Work task: All records, minus the pictures: write them out exactly.
*** Given entries Section Begins ***
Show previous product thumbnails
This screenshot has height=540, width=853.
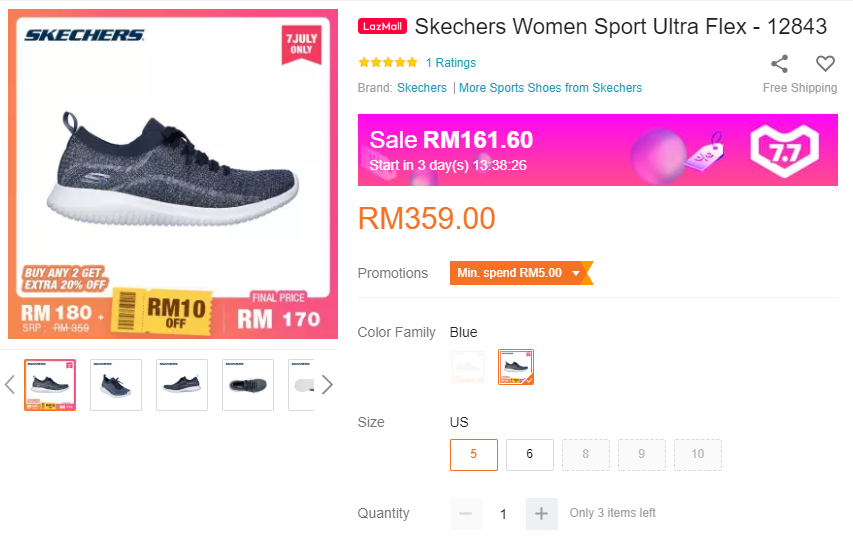[x=10, y=385]
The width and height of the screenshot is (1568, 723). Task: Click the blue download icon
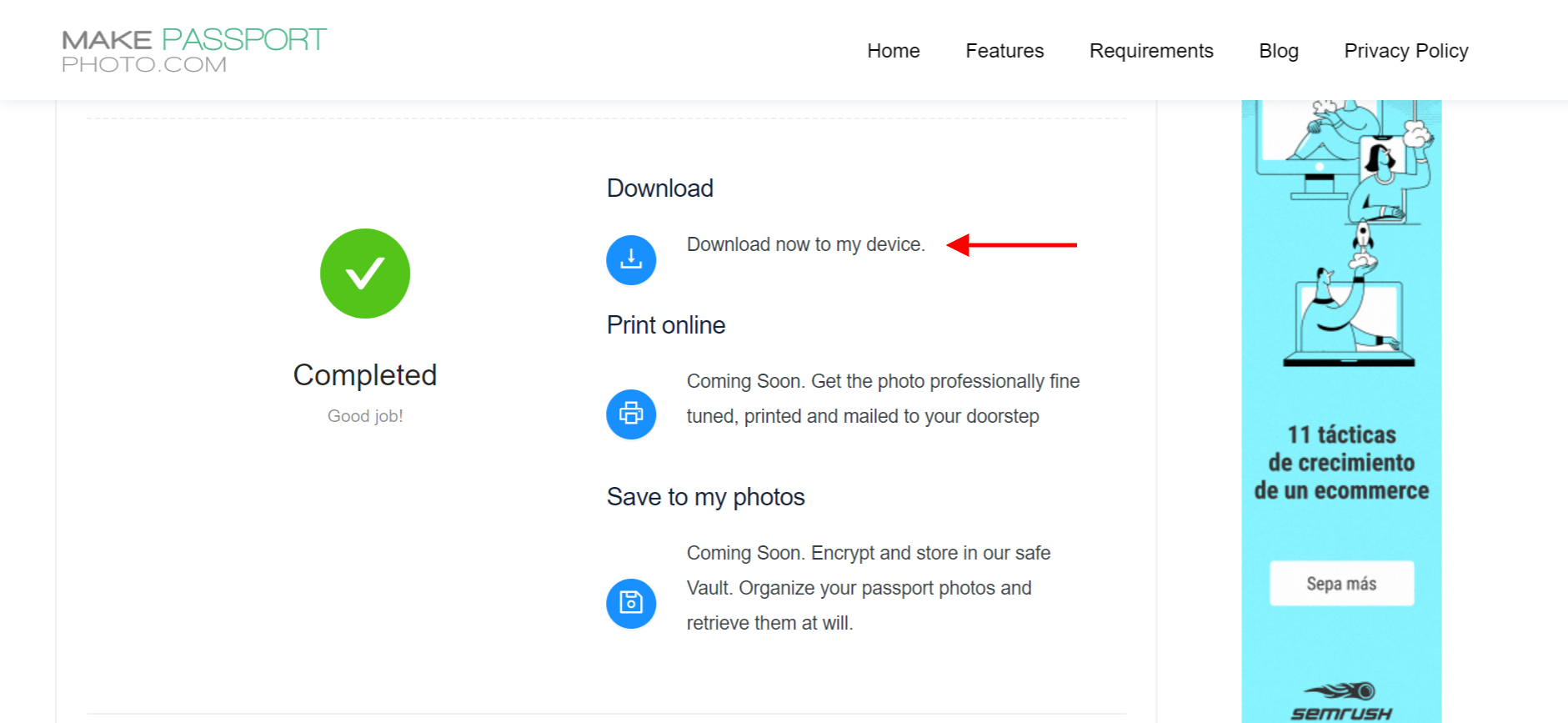pos(631,260)
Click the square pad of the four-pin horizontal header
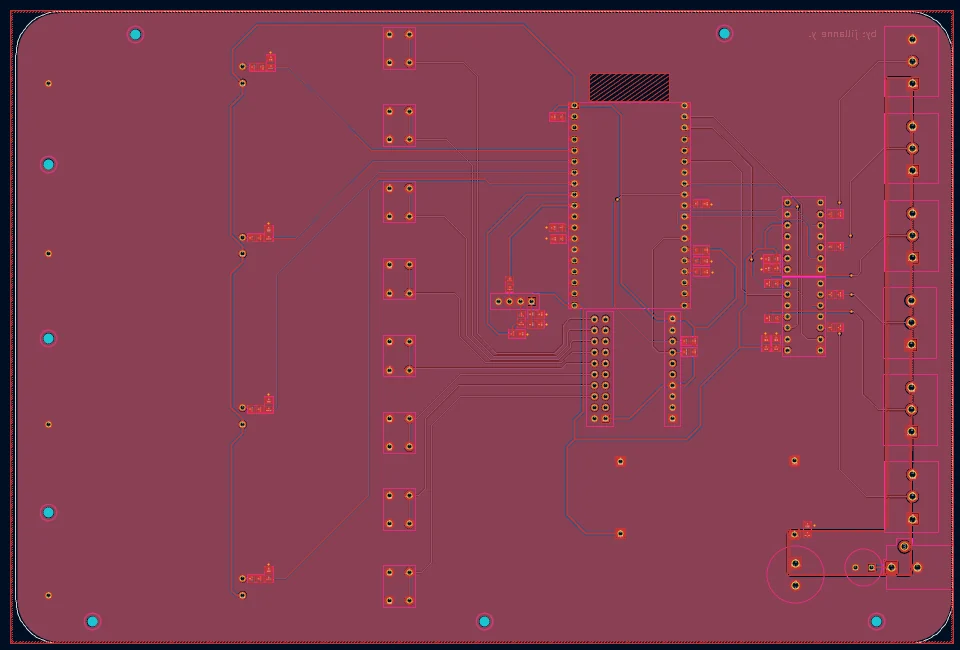This screenshot has height=650, width=960. tap(531, 301)
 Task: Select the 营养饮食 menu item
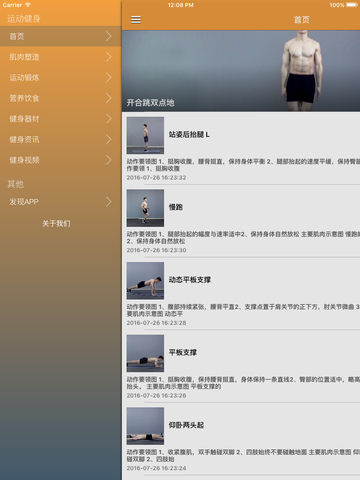[60, 98]
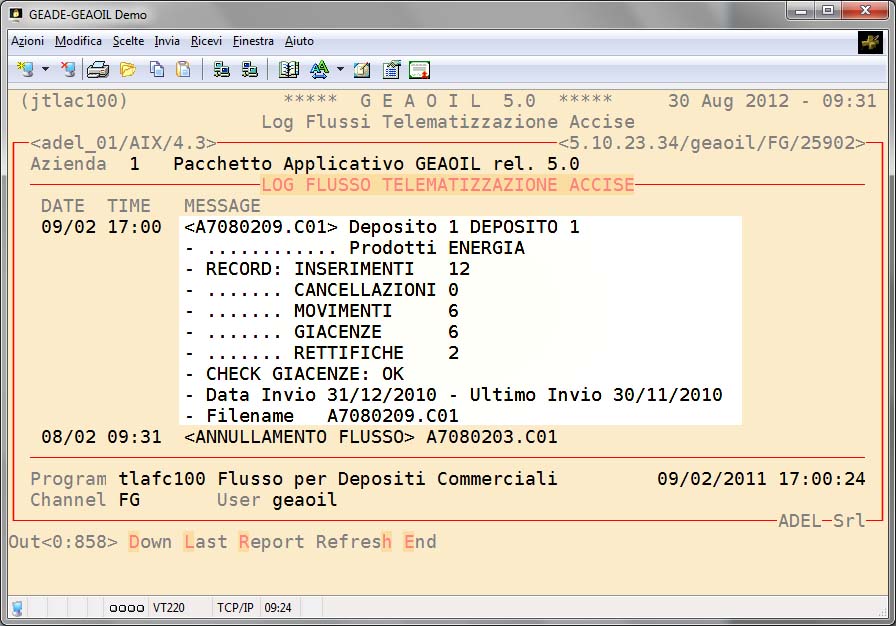This screenshot has width=896, height=626.
Task: Click the yellow open folder icon
Action: (127, 69)
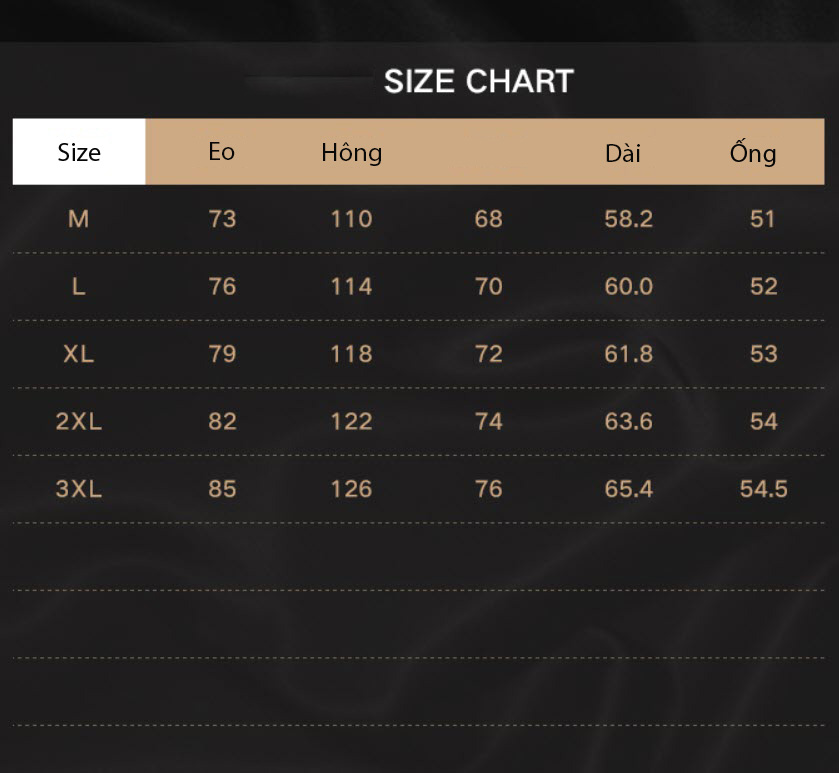Click length value 63.6 for 2XL
This screenshot has height=773, width=839.
click(629, 422)
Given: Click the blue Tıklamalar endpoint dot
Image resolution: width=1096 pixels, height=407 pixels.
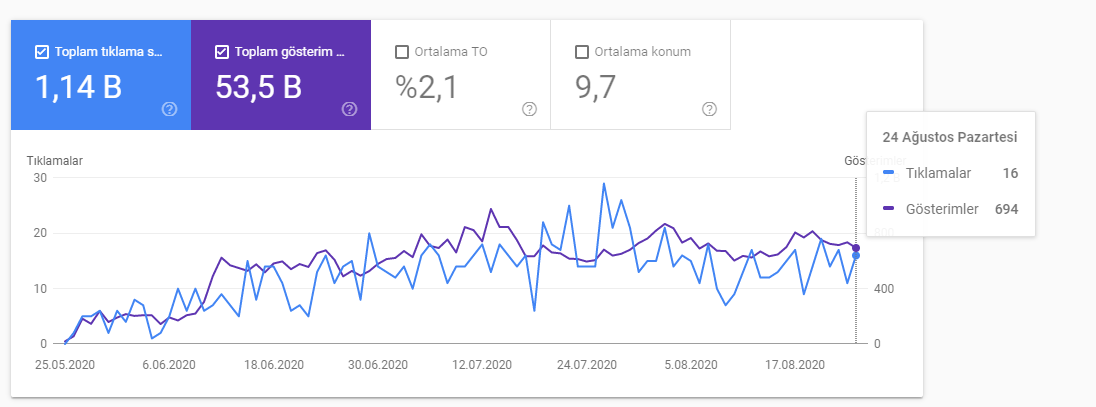Looking at the screenshot, I should [856, 255].
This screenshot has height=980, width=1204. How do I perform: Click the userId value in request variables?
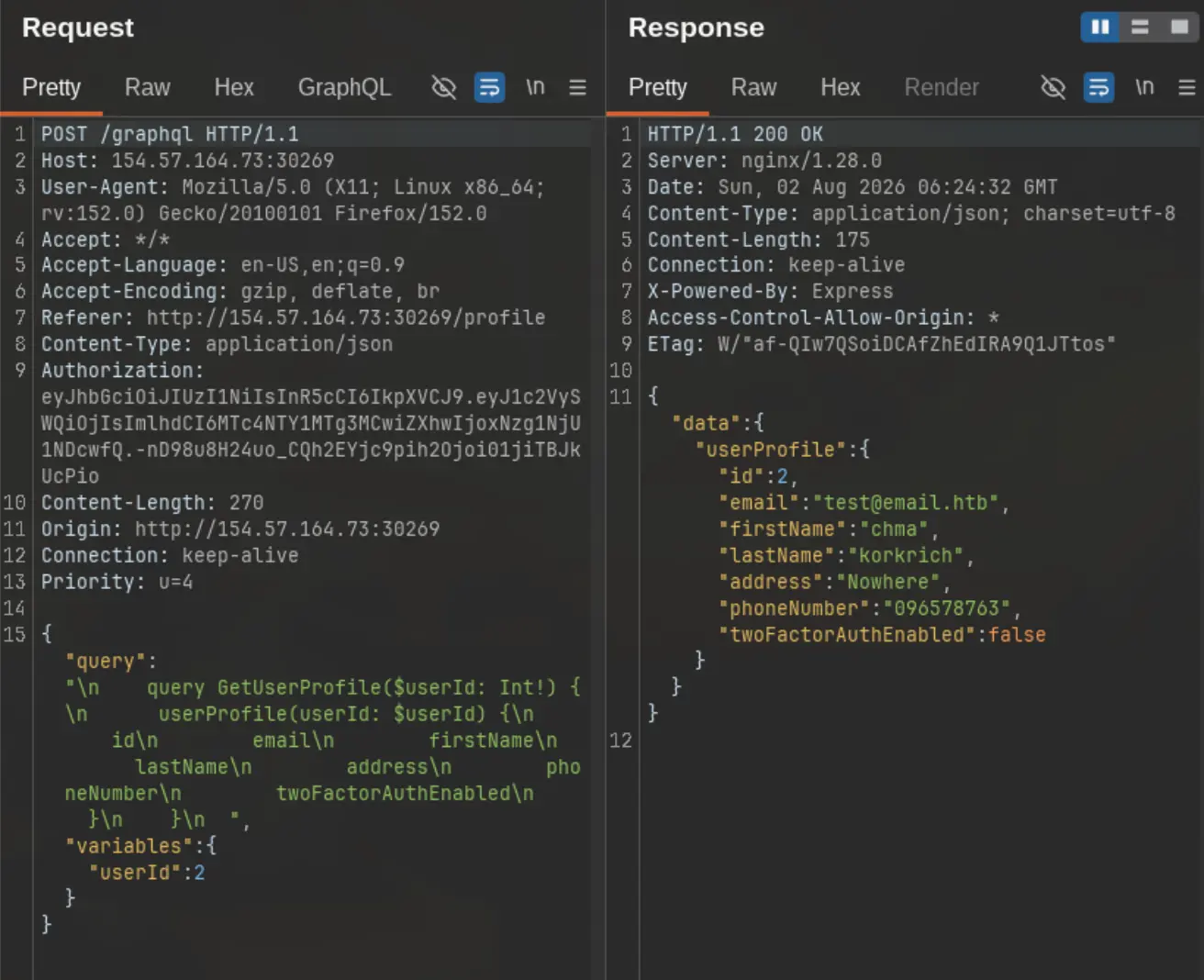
*** Given entries Section Ends ***
Output below:
Show previous product thumbnails
This screenshot has height=540, width=853.
[x=10, y=385]
The width and height of the screenshot is (1568, 723). Task: Click the blue download icon
pos(631,260)
Click the square pad of the four-pin horizontal header
This screenshot has height=650, width=960. tap(531, 301)
 Task: Select the 营养饮食 menu item
[60, 98]
This screenshot has width=896, height=626.
Task: Click the yellow open folder icon
Action: (127, 69)
Click length value 63.6 for 2XL
This screenshot has height=773, width=839.
click(629, 422)
Given: Click the blue Tıklamalar endpoint dot
Image resolution: width=1096 pixels, height=407 pixels.
Looking at the screenshot, I should [856, 255].
This screenshot has height=980, width=1204. How do I perform: Click the userId value in request variables?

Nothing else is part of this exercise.